Somewhere Towards The End – Diana Athill
Diana Athill’s autobiography differs from many in that is not just told from the perspective of someone who is aged looking back, (Athill was 89 at the time of publication), but is about the experience of ageing itself. And Athill, former distinguished editor and co-founder of the publishing house Andre Deutsch, and published writer herself, is a shining example of how to age well. Though frank about the trials involved in the ageing process as well as – as the title suggests – the proximity of her own death, Athill’s prose is uplifting, and her tone cheerful.

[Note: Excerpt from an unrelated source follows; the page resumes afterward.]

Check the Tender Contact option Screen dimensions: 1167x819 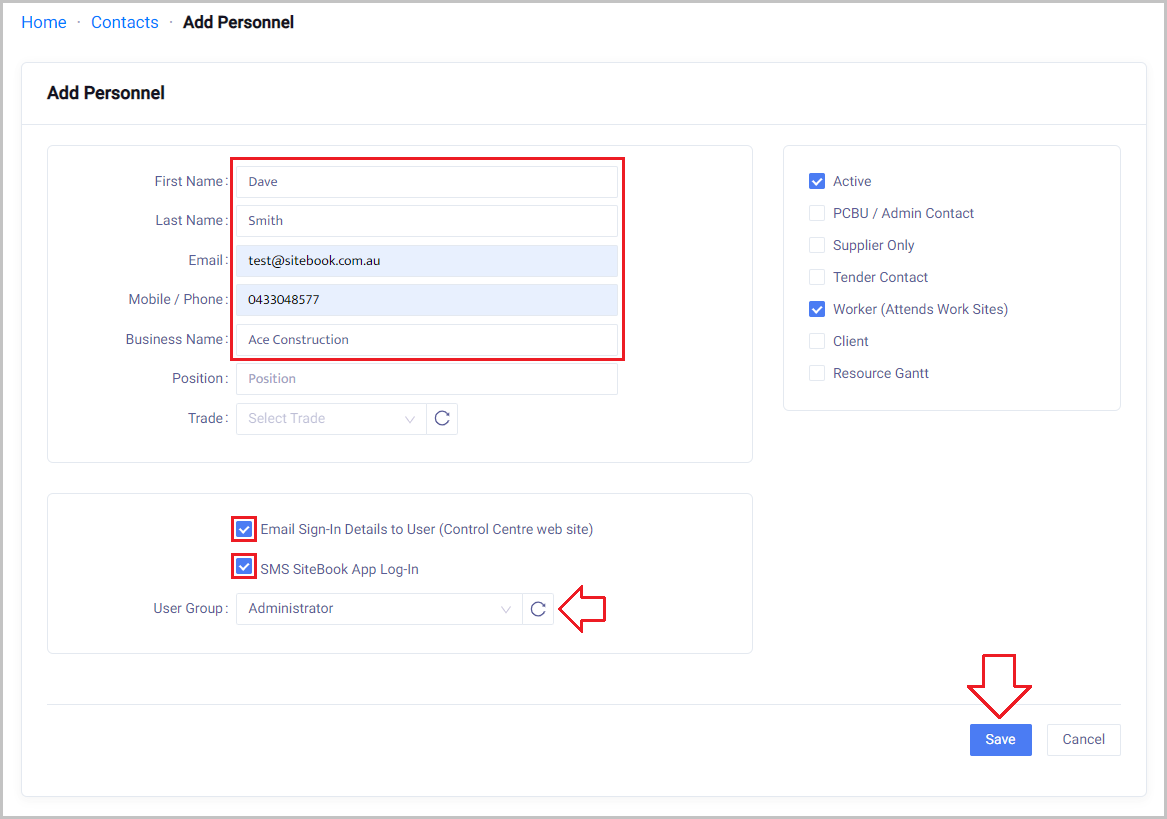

Somewhere Towards The End is not impressive though because of Athill’s age – as she puts it ‘when you’re old people think you’re wonderful if you mange to eat a boiled egg!’ – but because of the vivid details of her writing and her palpable lack of disregard for the status quo. Within the context of Athill’s era (she was born in 1917) her opinions are strikingly radical. She describes the experience of nearing death as an atheist, her decision to remain unmarried and her lifelong lack of maternal feeling. At one point she flagrantly dismisses the notion of fidelity being right for all describing the desire to be ‘someone’s one and only’ as potentially ‘neurotic, unwholesome and the cause of many ills”. This thought-provoking and moving book is one that makes you want to find and befriend the author!